[Stored data entries]
>>>

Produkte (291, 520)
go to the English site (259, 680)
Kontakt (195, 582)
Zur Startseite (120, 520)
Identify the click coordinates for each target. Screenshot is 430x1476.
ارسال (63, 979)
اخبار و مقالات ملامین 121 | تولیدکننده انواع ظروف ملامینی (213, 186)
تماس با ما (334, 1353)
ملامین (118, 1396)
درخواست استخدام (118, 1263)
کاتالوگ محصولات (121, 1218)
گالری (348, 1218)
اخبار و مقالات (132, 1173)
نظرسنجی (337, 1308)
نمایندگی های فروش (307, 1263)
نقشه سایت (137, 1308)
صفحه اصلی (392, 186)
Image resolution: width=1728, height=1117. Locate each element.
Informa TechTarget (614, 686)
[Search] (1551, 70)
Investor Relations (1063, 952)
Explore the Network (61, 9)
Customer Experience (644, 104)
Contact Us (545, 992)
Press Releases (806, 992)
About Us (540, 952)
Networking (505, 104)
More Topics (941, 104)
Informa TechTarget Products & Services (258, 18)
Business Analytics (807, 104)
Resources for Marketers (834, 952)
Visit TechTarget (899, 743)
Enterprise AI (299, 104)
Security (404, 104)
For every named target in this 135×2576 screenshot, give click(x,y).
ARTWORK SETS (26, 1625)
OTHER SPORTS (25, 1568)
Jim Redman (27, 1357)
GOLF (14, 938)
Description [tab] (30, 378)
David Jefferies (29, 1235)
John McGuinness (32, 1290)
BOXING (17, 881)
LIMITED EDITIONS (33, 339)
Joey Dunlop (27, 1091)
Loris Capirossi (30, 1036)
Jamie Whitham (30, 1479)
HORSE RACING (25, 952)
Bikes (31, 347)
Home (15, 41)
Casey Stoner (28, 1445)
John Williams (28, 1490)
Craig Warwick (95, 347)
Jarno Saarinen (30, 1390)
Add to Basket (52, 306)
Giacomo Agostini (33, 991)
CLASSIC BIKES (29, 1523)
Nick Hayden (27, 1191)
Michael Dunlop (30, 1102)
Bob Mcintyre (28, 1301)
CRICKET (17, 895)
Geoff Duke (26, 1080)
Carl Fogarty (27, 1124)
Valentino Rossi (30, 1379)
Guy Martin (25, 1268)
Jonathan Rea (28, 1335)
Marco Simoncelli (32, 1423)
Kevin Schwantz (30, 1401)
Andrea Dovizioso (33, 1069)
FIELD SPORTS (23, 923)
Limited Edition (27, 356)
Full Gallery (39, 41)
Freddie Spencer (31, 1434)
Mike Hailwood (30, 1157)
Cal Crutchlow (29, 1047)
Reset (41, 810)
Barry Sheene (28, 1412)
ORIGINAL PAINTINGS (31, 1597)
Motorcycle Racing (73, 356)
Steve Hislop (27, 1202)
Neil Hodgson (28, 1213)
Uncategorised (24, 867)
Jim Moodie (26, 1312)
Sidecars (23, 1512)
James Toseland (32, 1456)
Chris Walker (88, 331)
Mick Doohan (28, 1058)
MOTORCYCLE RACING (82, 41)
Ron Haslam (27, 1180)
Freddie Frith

<<<

DIRECTIONS: Your answer should be all lines from the data that contain "مقالات".

TASK OUTPUT:
اخبار و مقالات ملامین 121 | تولیدکننده انواع ظروف ملامینی (213, 186)
اخبار و مقالات (132, 1173)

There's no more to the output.